La Nuit Bengali () is a 1933 Romanian novel written by the author and philosopher Mircea Eliade.

It is a fictionalized account of the love story between Eliade, who was visiting India at the time, and the young Maitreyi Devi (protégée of the great Bengali poet Rabindranath Tagore, who became a famous writer herself). The novel was translated into Italian in 1945, German in 1948,  Spanish in 1952, Bengali in 1988, Esperanto in 2007 (as Fraŭlino Maitreyi as part of the Serio Oriento-Okcidento), Catalan in 2011 and Georgian in 2019. Its most famous translation is the one in French, published as La Nuit Bengali in 1950.

For many years, Maitreyi Devi was not aware that the story had been published. After reading it, she wrote her own version of the relationship in 1974. Entitled Na Hanyate, it was originally published in Bengali. It was published in English as It Does Not Die.

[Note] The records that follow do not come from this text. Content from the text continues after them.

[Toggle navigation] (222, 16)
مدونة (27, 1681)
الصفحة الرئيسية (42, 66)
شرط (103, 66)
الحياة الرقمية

In fulfillment of a promise Eliade made to Maitreyi that his novel would not be published in English during their lifetimes, an English translation, of Mayitreyi, Bengal Nights did not appear until 1993. In 1994, the University of Chicago Press published the two works in English as companion volumes.

Plot 
Allan is an employee of the company run by engineer Narendra Sen. When sent to work in a rain-abundant region of India, Allan becomes ill with malaria. He is returned to Calcutta and admitted into a hospital. After treatment, Sen invites Allan into his own house. Shortly after the young guest falls in love with the host's daughter (Maitreyi), their forbidden love gradually grows, resulting in Maitreyi and Allan ending up together.
Chabu, Maitreyi's sister, unwillingly witnesses the lovers hugging thus banishing Allan and isolating Maitreyi. Both suffer immensely. To rid himself of the suffering, Allan retreats into a bungalow in the Himalaya mountains where he meets Jenia Issac.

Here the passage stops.